• Karin

# 2 "I choose to be here"

Neulich habe ich einen Newsletter erhalten. Darin hat die Autorin über den Nutzen des Gedankens „I choose to be here“ im Rahmen ihrer Selbständigkeit sinniert. Es ging darum, wie sie sich als Selbständige im Trubel der vielen verschiedenen Projekte und Ideen und Termine des beruflichen Alltags wieder erdet, um nicht von der schieren Flut an Arbeit überwältigt zu werden. Die Autorin beschrieb die Wirkung dieses Gedankens so:

„Dieser Satz erinnert mich in erster Linie daran, dass ich eine Wahl habe. Dass ich freiwillig hier sitze und an genau dem arbeite, woran ich gerade arbeite. Dass es immer Alternativen gibt. Dass ich mich bewusst für dieses herrliche Durcheinander entschieden habe, und mich nun genau so bewusst für einen konzentrierten, präsenten Arbeitsmoment entscheiden kann. Dieser Satz erinnert mich daran, dass ich die Verantwortung trage für meinen Tag. Für meinen Prozess.“ (Ricarda Kiel, Newsletter vom 24.4.2019; mehr zu Ricarda unter www.diegutewebsite.de).
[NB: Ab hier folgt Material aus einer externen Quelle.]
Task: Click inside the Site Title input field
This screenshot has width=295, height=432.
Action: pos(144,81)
Aus meiner Sicht kann dieser Satz nicht nur Selbständige erden. Gerade auch für Angestellte ist es oft ganz leicht, anderen die Verantwortung dafür zu geben, dass man gerade in irgendeiner nervigen Sitzung festhängt, ein faktisch oder gefühlt überflüssiges Paper schreibt, oder Slides ausarbeitet, die dann doch niemand braucht. Da vergisst man schnell, dass man diesen Job freiwillig macht und dass es sogar einmal Tage gab, an denen man die Zusage für genau diese Stelle herbeigesehnt hat. Mit "I choose to be here" setze ich mich wieder in den Fahrersitz meines Lebens und muss kein Opfer der Umstände sein.
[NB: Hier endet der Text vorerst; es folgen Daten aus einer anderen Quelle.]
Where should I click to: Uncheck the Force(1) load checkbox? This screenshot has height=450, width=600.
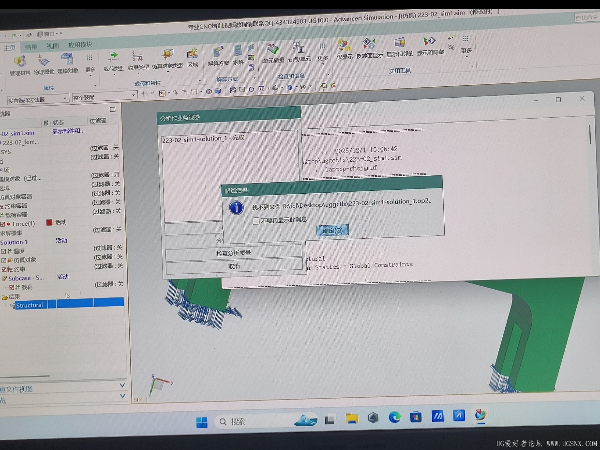coord(3,224)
Ich finde, es ist eigentlich ein rundum gutes Lebensmotto. Auch für genervte Mütter, die sich zwischen Windeln, Brei, quengeligen Kindern und ehrgeizigen Mit-Müttern am liebsten wegbeamen würden. Und für Väter, die sich nach einem ruhigen Bürotag damit konfrontiert sehen, in den heimischen Wahnsinn zurückkehren zu müssen. Für Lehrer, die vor ihrer lärmenden Klasse stehen, und für Studenten, die an der ersten Vorlesung verzweifeln.


Wer sich sagt „ich entscheide mich, hier zu sein“, öffnet seinen Blick für den eigenen Anteil an der Situation. Für den eigenen Wunsch, der zu einem früheren Zeitpunkt Pate für die Entscheidung stand, einen Weg zu beschreiten, der in die heutige Situation mündete. Für die vorhandenen Möglichkeiten, die aktuelle Situation anzunehmen und positiv zu beeinflussen. Für die Ressourcen, die in der Situation stecken und für das Potential, das noch nicht gehoben wurde. Wer sich entscheidet, hier zu sein, übernimmt Verantwortung für das eigene Tun und kommt Schritt für Schritt aus der Passivität wieder in die Rolle der aktiven Gestalterin/des aktiven Gestalters ihres/seines Alltags.


Was macht es mit dir, wenn du sagst „I choose to be here“?